Re: [syzbot] INFO: rcu detected stall in tx

From: Alan Stern
Date: Mon May 24 2021 - 14:55:25 EST


On Mon, May 24, 2021 at 06:18:59PM +0300, Mathias Nyman wrote:
> On 20.5.2021 23.30, Thinh Nguyen wrote:
> > As for the xhci driver, there maybe a case where the stream URB never
> > gets to complete because the transaction err_count is not properly
> > updated. The err_count for transaction error is stored in ep_ring, but
> > the xhci driver may not be able to lookup the correct ep_ring based on
> > TRB address for streams. There are cases for streams where the event
> > TRBs have their TRB pointer field cleared to '0' (xhci spec section
> > 4.12.2).

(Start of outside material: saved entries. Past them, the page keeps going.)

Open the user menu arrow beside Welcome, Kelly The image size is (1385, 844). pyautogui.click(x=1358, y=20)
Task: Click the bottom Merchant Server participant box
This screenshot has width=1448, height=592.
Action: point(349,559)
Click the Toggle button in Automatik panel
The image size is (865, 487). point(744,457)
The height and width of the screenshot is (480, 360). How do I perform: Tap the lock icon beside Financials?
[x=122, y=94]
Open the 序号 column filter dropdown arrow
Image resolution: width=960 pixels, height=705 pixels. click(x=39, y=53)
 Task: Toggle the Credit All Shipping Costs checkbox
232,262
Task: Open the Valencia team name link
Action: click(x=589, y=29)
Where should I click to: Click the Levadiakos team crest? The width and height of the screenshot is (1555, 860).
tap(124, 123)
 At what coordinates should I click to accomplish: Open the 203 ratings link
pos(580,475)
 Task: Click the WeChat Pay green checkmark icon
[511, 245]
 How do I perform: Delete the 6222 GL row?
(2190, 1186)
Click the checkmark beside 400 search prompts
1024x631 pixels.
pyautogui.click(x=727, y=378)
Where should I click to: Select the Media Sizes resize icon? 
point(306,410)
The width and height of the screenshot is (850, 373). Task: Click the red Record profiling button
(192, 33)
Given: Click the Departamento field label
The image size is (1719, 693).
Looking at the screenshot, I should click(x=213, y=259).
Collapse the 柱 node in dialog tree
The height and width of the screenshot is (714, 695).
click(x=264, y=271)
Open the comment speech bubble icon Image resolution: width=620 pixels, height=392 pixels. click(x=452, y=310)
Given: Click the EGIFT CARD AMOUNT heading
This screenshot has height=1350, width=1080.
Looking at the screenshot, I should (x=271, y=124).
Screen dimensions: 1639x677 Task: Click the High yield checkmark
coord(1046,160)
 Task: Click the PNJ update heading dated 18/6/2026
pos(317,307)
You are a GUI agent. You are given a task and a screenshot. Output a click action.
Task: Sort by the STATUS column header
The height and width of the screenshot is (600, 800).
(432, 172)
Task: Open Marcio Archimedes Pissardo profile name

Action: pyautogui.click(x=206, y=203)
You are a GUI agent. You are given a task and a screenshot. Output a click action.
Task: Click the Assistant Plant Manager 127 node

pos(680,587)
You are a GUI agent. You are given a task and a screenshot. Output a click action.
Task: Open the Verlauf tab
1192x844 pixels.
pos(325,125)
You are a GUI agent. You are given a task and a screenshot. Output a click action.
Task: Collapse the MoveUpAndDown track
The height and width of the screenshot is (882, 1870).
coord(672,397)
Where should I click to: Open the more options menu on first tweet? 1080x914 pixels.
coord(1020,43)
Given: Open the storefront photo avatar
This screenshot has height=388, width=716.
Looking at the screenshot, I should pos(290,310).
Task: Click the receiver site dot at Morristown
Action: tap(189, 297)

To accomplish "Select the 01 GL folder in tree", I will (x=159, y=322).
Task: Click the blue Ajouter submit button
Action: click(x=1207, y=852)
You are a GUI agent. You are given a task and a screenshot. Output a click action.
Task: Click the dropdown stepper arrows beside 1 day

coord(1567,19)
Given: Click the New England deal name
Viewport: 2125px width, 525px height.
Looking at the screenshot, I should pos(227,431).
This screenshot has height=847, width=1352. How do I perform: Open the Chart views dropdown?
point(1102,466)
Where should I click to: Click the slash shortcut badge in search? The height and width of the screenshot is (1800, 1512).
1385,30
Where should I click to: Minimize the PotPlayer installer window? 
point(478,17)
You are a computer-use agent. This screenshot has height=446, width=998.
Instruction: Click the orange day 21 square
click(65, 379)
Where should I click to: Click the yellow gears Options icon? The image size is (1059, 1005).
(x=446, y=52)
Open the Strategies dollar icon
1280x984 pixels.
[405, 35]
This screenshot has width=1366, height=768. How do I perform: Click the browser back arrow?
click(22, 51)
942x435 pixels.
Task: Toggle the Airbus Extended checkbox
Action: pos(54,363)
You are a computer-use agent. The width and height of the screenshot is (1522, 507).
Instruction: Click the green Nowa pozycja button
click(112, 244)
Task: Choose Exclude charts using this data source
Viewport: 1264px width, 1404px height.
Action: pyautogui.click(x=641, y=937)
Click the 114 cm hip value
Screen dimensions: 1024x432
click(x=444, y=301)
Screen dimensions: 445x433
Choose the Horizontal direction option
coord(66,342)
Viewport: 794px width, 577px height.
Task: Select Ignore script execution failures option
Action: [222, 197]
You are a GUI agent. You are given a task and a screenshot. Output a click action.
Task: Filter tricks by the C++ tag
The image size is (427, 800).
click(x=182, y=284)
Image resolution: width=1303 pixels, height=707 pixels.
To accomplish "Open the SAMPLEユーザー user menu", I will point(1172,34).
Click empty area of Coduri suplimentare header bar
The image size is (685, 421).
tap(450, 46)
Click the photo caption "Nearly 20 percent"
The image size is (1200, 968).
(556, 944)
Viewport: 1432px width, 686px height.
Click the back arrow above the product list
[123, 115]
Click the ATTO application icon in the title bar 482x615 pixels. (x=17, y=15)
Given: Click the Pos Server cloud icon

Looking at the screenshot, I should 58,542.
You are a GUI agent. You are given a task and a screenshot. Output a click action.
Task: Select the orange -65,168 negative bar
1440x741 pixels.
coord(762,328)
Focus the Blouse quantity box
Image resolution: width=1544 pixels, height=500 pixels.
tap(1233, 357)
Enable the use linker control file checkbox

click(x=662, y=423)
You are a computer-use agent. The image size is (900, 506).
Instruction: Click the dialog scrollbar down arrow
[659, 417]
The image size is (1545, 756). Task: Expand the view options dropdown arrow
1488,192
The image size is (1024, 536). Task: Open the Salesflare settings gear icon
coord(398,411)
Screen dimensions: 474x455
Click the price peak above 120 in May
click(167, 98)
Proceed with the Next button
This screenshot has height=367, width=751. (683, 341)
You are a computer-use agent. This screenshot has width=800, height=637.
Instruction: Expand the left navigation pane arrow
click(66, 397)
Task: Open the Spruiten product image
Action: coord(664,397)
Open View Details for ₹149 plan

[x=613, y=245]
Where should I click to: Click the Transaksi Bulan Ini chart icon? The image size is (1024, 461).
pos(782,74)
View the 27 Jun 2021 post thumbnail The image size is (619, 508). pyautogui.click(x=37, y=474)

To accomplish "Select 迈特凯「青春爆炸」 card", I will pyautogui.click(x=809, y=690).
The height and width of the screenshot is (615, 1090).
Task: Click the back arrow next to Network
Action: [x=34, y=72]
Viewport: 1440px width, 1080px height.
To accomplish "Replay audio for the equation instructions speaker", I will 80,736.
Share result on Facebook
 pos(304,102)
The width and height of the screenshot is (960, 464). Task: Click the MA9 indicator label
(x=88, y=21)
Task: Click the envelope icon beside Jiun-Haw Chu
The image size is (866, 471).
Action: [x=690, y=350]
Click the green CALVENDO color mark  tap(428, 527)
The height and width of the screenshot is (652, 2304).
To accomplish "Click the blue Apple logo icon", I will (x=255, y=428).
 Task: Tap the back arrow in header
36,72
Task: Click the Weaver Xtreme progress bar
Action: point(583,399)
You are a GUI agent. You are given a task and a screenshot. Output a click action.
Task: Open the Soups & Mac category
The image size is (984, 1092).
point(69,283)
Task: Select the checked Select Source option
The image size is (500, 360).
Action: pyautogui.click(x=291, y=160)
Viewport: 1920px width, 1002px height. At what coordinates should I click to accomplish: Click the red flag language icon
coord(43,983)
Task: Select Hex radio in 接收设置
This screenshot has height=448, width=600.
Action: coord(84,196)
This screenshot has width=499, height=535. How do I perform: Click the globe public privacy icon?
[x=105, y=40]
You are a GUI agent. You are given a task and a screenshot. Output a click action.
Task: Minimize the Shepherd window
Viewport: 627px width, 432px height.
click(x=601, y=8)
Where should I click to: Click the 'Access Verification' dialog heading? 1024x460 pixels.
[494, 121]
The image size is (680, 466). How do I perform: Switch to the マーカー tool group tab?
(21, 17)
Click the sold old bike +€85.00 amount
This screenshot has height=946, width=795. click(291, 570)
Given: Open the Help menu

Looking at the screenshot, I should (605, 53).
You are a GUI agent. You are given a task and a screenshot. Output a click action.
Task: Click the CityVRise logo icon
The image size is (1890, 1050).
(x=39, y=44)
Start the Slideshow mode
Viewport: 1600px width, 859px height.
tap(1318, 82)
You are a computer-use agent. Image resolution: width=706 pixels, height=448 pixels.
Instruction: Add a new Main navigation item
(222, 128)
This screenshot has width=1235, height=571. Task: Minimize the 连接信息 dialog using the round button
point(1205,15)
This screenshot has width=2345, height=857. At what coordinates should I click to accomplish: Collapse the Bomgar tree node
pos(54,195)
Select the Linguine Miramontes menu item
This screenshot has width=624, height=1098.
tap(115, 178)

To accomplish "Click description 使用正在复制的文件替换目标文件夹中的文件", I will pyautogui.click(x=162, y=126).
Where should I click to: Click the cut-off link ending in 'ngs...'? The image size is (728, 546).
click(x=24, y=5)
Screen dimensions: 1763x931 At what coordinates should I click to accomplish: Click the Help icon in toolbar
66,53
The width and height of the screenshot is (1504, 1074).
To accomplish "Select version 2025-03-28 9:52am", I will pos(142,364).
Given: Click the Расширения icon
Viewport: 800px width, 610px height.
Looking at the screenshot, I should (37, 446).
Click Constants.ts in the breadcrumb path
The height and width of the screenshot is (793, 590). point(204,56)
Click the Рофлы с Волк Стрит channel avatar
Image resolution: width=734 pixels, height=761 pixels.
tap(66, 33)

If the xhci driver doesn't see ep_ring for transaction error,
> > it automatically does a soft-retry. This is seen from one of our
> > testings that the driver was repeatedly doing soft-retry until the class
> > driver timed out.
> >
> > Hi Mathias, maybe you have some comment on this? Thanks.
>
> This is true, if TRB pointer is 0 then there is no retry limit for soft retry.
> We should add one and prevent a loop. after e few soft resets we can end with a
> hard reset to clear the host side endpoint halt.
>
> We don't know the URB that was being tansferred during the error, and can't
> give it back with a proper error code.
> In that sense we still end up waiting for a timeout and someone to cancel
> the urb.

That's not good. There may not be a timeout; drivers expect transfers
to complete with a failure, not to be retried indefinitely.

However, if you do know which endpoint/stream the error is connected to,
you should be able to get the URB. It will be the first one queued for
that endpoint/stream.

Alan Stern